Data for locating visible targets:
------------------------------

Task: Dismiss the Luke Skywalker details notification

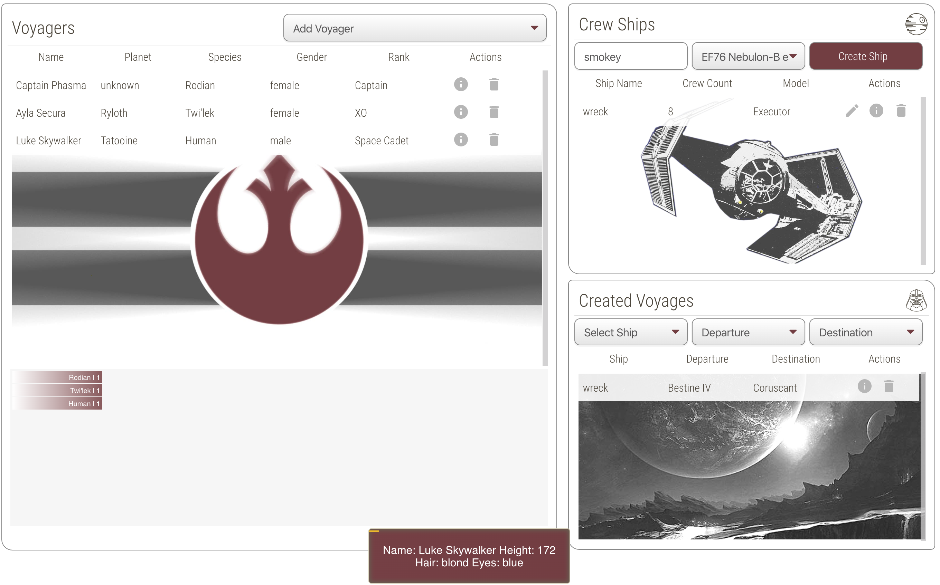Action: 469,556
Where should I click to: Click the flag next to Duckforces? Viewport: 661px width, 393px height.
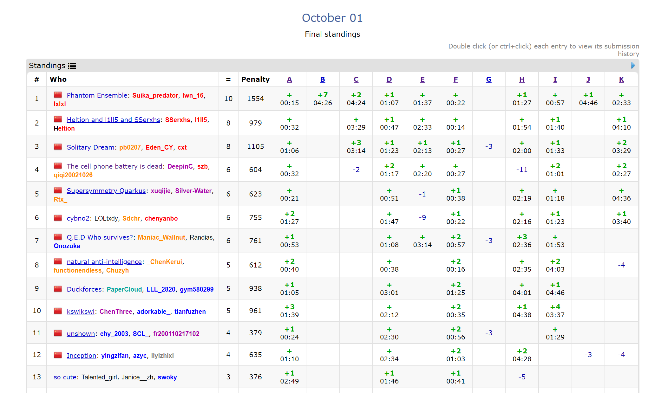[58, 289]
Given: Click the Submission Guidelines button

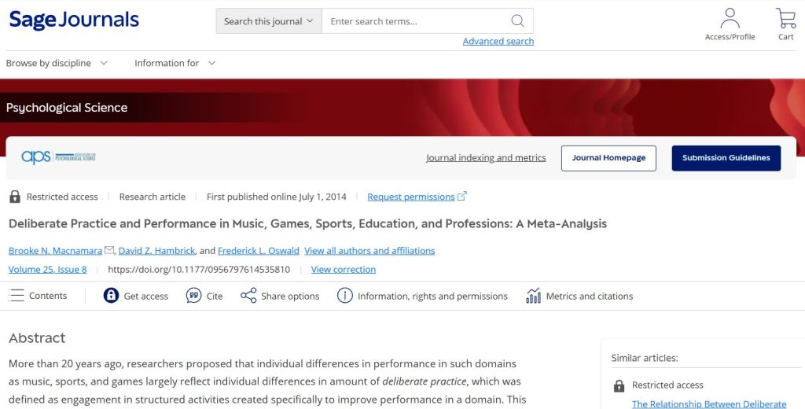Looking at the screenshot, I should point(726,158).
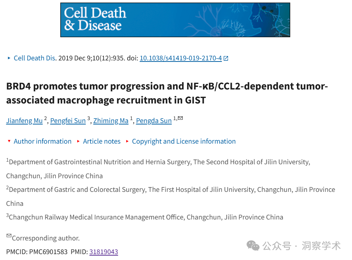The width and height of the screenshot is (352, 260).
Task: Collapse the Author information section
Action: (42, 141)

------------------------------

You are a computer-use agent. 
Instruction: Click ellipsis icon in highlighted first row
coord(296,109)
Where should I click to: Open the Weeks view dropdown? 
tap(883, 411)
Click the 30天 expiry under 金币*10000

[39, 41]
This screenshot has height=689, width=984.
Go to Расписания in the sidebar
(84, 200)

------------------------------

→ GOAL OF THE EXERCISE:
Could you render the data, starting at the line that contains "Task: Dismiss the" and ending at the line that contains "Action: (42, 141)", as a JSON list of strings with one string per line? Skip blank lines and leave the pictures out.

→ COMPLETE RESPONSE:
[
  "Task: Dismiss the Luke Skywalker details notification",
  "Action: 469,556",
  "Where should I click to: Click the flag next to Duckforces? Viewport: 661px width, 393px height.",
  "[58, 289]",
  "Given: Click the Submission Guidelines button",
  "Looking at the screenshot, I should point(726,158).",
  "The width and height of the screenshot is (352, 260).",
  "Task: Collapse the Author information section",
  "Action: (42, 141)"
]